* DATASET *
************
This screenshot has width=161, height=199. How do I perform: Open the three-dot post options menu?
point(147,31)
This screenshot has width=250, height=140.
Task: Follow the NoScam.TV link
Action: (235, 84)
************
Repeat every line of the records, exactly as given.

* TASK SOLUTION *
This screenshot has width=161, height=199. How do I perform: Open the three-dot post options menu?
point(147,31)
This screenshot has width=250, height=140.
Task: Follow the NoScam.TV link
Action: (235, 84)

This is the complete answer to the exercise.